代表

 2011年3月11日以降、幾度となくメディアを通して伝えられた惨禍に対して、自分の中から無意識に湧き出る一抹の安堵が悲しかったのを今でも覚えています。 時代も国も共にしながら、被災者との決して埋められない距離を強く感じて、兎に角少しでも「近づく」べきだと考えたのが今回の始まりでした。

 震災後初めて石巻を訪れて、あまりに残酷な光景と、日常に戻るまでに要する途方もない時間を想像して、やはり言葉を失いました。 途上国に対して感じるアンフェアと明確に違う、そこに「あった」ものが一瞬で「なくなった」という事実は、私の目にも残酷に映りました。
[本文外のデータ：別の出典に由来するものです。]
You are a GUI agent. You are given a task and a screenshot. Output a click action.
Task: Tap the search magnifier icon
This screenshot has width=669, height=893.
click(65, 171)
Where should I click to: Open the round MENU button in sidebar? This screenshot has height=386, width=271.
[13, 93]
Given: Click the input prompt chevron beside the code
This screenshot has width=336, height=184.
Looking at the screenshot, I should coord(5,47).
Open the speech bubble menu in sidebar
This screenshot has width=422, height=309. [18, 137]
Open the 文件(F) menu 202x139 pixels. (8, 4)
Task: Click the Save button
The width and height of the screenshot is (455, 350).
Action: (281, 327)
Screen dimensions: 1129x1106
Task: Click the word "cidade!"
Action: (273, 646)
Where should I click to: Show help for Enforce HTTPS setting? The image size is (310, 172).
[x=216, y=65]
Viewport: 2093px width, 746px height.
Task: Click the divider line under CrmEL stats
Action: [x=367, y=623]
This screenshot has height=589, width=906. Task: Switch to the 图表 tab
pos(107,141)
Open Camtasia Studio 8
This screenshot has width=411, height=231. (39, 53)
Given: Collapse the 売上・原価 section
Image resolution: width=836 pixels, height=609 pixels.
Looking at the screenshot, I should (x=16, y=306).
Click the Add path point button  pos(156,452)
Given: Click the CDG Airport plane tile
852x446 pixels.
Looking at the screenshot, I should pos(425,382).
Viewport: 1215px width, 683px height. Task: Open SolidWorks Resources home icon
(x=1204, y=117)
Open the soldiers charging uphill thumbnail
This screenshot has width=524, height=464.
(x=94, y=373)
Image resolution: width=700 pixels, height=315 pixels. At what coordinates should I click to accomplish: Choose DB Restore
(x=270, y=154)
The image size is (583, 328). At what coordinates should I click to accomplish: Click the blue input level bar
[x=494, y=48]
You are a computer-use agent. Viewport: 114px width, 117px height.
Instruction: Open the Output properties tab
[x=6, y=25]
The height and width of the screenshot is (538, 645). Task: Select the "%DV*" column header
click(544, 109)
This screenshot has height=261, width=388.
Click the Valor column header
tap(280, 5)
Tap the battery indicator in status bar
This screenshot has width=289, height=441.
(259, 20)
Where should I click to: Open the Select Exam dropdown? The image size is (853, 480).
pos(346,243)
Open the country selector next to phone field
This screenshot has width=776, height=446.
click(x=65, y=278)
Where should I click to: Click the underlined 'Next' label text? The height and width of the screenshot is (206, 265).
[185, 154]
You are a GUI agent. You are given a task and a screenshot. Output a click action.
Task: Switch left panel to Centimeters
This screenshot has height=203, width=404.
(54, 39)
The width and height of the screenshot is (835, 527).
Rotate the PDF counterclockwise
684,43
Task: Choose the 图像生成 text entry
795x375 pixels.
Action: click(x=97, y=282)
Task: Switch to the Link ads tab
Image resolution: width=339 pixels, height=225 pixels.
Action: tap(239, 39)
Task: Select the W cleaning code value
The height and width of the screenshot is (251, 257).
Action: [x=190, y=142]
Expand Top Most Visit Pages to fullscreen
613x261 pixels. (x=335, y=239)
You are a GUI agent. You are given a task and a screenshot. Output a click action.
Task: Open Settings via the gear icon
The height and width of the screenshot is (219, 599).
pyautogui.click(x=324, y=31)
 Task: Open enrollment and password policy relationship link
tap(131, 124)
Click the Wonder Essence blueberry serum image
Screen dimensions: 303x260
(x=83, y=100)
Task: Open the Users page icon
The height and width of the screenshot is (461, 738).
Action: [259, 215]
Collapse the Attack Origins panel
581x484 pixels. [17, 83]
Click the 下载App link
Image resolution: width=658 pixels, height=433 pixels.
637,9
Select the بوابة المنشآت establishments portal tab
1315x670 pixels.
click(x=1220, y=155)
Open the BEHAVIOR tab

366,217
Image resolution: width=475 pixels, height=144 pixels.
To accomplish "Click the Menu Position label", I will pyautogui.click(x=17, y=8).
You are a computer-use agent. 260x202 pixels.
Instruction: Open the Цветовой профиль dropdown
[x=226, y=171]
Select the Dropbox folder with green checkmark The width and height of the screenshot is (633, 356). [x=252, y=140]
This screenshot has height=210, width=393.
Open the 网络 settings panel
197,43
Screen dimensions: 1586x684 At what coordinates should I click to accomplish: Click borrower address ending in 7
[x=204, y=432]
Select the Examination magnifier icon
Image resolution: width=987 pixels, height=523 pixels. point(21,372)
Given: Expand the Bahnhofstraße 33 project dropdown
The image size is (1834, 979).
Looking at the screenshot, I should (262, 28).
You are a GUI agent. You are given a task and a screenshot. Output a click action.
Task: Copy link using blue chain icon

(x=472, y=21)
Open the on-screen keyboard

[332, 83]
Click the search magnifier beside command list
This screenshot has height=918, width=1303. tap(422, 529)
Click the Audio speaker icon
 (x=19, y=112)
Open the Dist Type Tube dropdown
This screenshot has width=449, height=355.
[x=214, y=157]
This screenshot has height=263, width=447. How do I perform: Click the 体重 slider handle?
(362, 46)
 突き付けられた現実をどう扱っていいのか途方に暮れて、短期間の作業を終えて帰路につきながら、 今回の震災に対して安易に答えを出さずに関わり続ける事、それだけを自分への約束にしました。

  それから10回以上被災地に赴いていますが、未だに答えは出ません。相変わらず無力を感じ、時には歩みを止めてしまおうと考える時もあります。 しかし、決して忘れてはならないのは、私個人が頻繁に足を運んで少しずつ信頼関係を築いてきた現地の方々は、震災後のこの現実と、例えどんな事があっても、生涯向き合っていかなければいけないという事です。

  幸いにも、UT-Aidには素晴らしい仲間がいるだけでなく、多くの支援者の方々の御協力によって、これまで被災地で確かな貢献をする事が出来ました。 ボランティアの意義は「被災者」と「支援者」が決めるものです。そこに私たちを必要とする声と支援の絆がある限り、私たちはこれからも活動を続けようと考えています。

 今後とも、皆さまの御支援・御協力を何卒宜しくお願い致します。